I am confused...…..I have been told to use the weight of oils to calculate amount of fragrance but the instructions for use from BB states to use total weight of the whole recipe.  https://www.soapqueen.com/bath-and-body-tutorials/tips-and-tricks/use-fragrance-calculator/  am I just misunderstanding this?  I have used this calculator a lot but have always just used the weight of the oils and I thought the amount of scent was good.


----------



## lsg (Apr 29, 2019)

I ususally calculate using PPO.  When using the Bramble Berry calculator, I would go with their suggestion as it may be set to use that way.


----------



## Marilyn Norgart (Apr 29, 2019)

I just tried it with using both PPO and the full recipe--for the middle range there was almost half an ounce difference


----------



## lsg (Apr 29, 2019)

One way to do it is to find out the maximum recommended rate for the fragrance you are using and figure it PPO.  You will be on the safe side then.


----------



## lucycat (Apr 29, 2019)

They mean for their calculator to be oils/lye/liquid weight.  If I use 1 oz per pound of oils against my regular formulation a lot of the newer fragrances are about that amount for a medium strength.   Their strong scent on some would work out more like 1.2-1.3 oz ppo which makes me think their new scents are becoming much weaker.
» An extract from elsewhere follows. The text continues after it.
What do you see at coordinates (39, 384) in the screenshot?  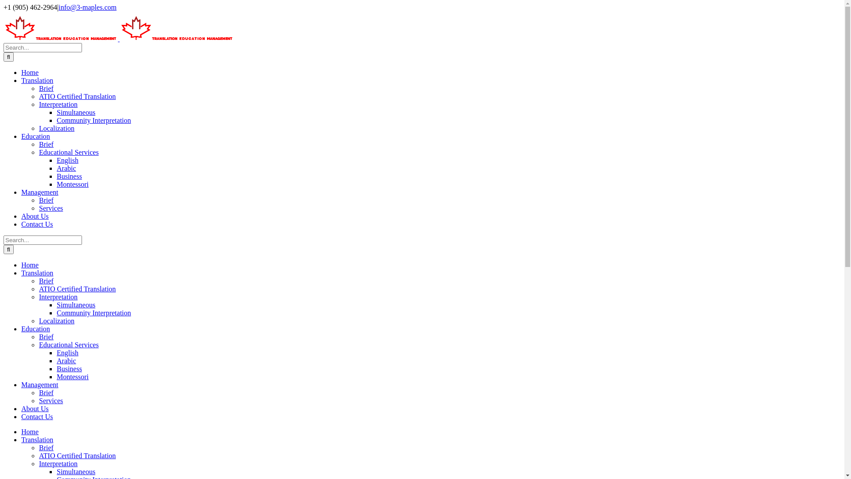 I see `'Management'` at bounding box center [39, 384].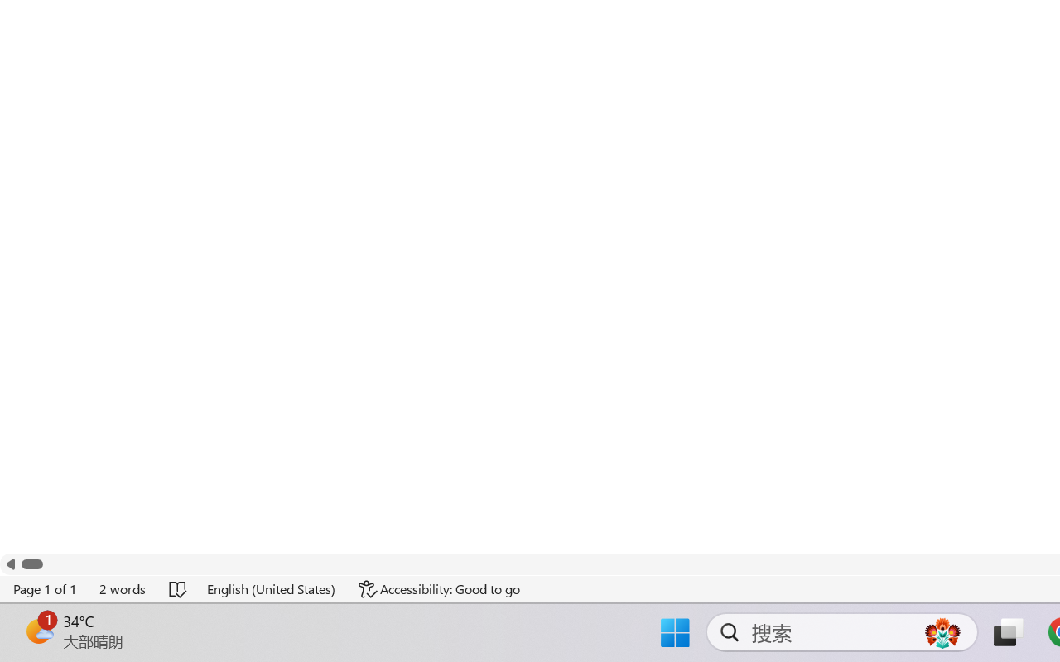 Image resolution: width=1060 pixels, height=662 pixels. What do you see at coordinates (10, 565) in the screenshot?
I see `'Column left'` at bounding box center [10, 565].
They also don't make it clear how they calculate the liquid in their formulations.   I think  that is odd since how much fragrance you add shouldn't have any relationship to the amount of water.  However, if you use a stronger/weaker lye solution than me then you would have a different amount of fragrance amount than me when you used their calculator.
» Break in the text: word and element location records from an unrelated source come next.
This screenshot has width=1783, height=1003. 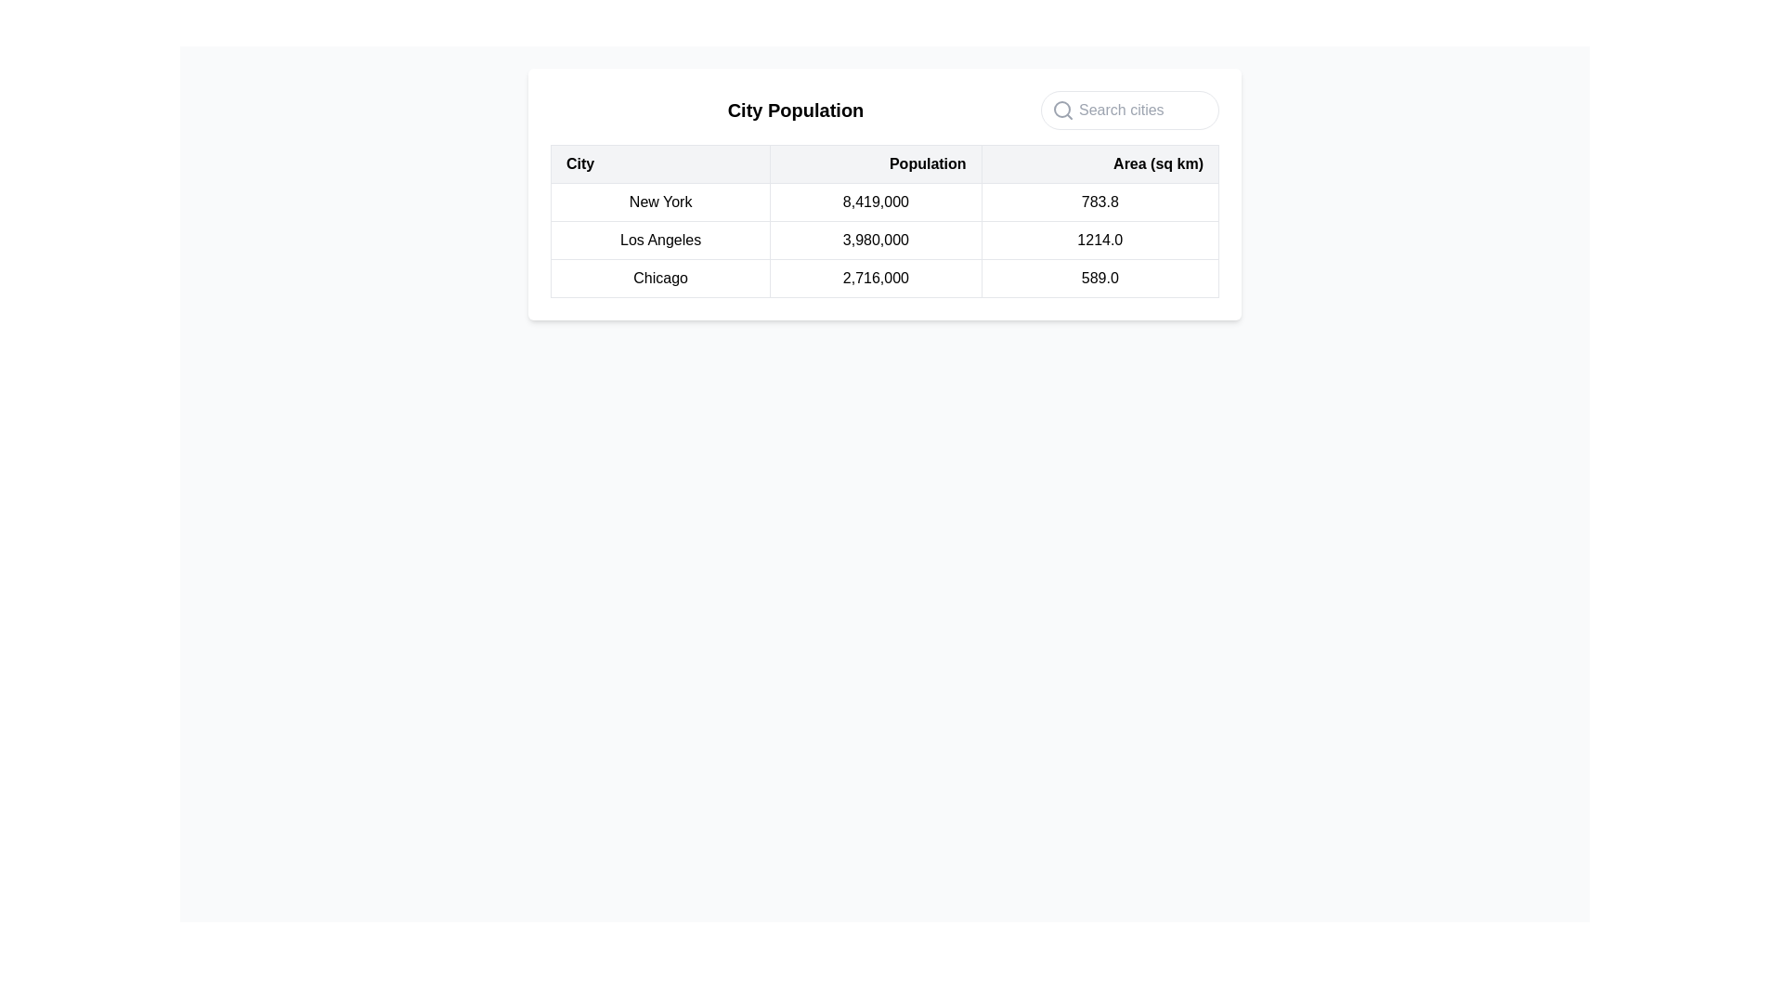 I want to click on the Table Cell (Data) displaying the area value for New York city in square kilometers, located in the third column of the first row of the table, so click(x=1100, y=202).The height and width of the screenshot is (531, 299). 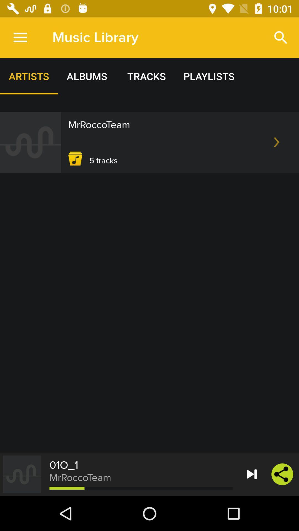 I want to click on icon which is right to text mrroccoteam, so click(x=276, y=142).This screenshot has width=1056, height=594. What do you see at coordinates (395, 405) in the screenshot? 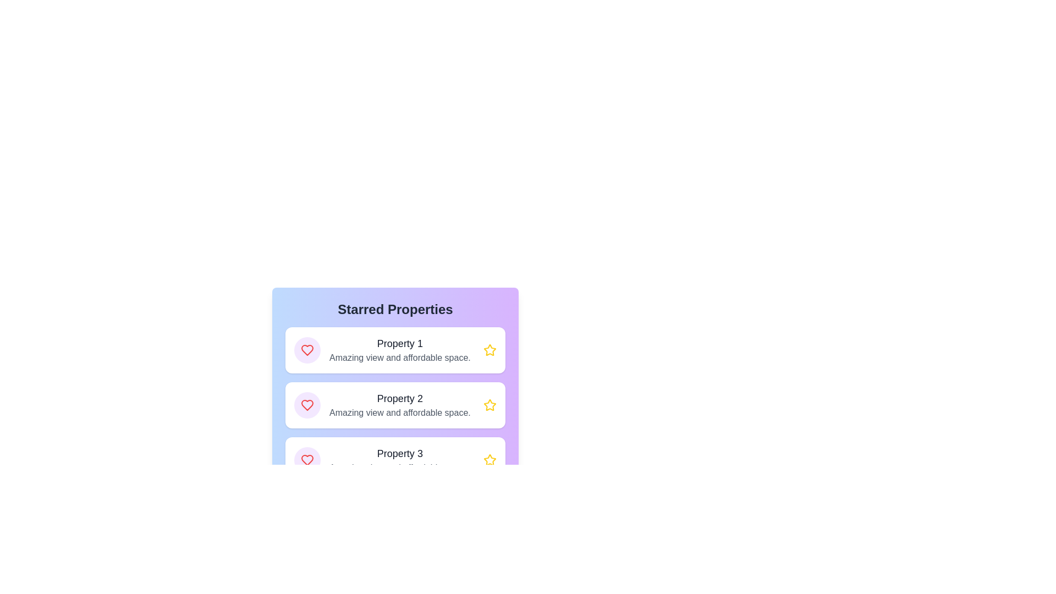
I see `the second Information Card in the vertically stacked list of property listings, which displays the property's name and tagline` at bounding box center [395, 405].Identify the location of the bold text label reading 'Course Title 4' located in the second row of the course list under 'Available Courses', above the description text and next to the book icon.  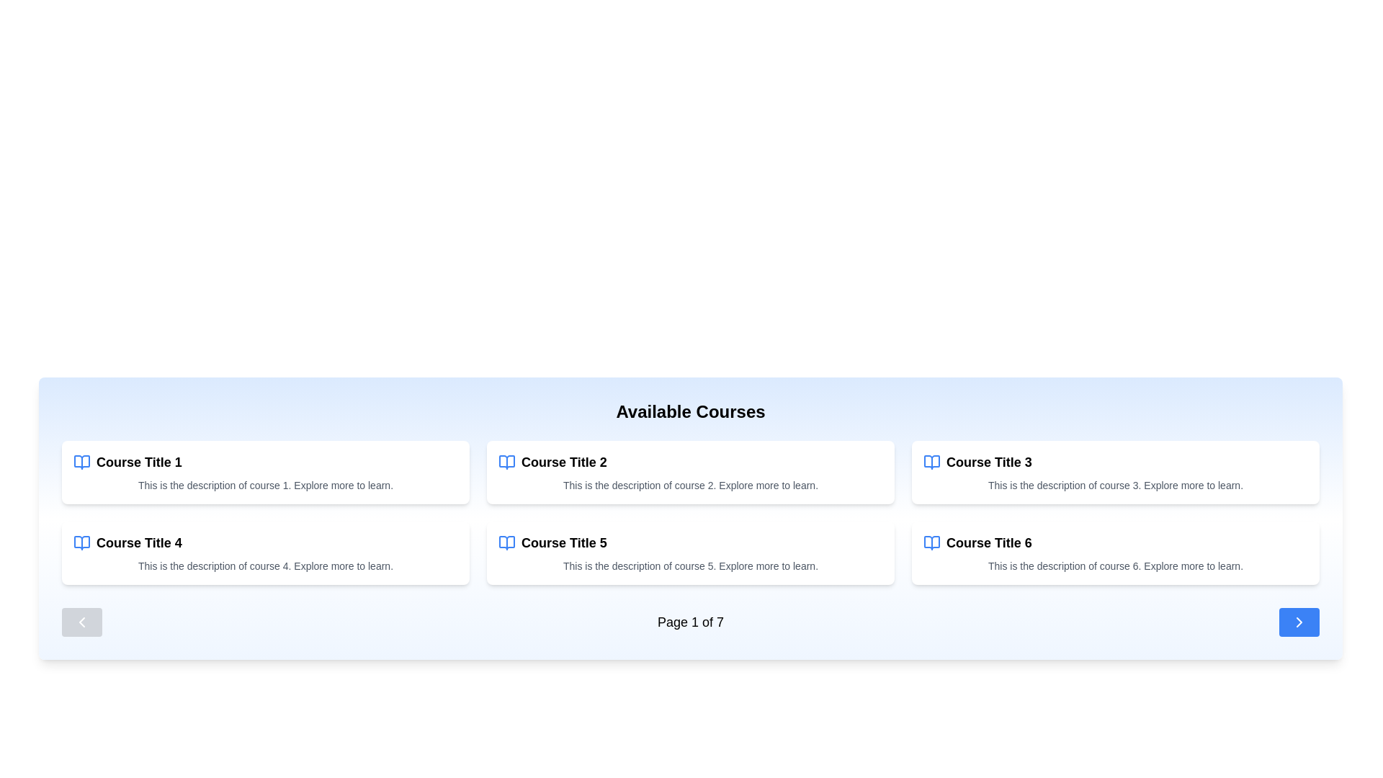
(139, 542).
The BB page you referenced to isn't new and it still has .7 ppo amounts in their charts.  I don't think there is any way that the fragrance calculator on the newer fragrances can ever be backed into .7 oz ppo.


----------



## Zany_in_CO (Apr 29, 2019)

*MMS fragrance calc* uses weight of fats only. I think both BB and MMS calcs are specific to their fragrances. I prefer MMS because it makes more sense to me and you have an option of using volume or weight measurements; volume measures are easier for me and I think there's less waste using a pipette for small batches.


----------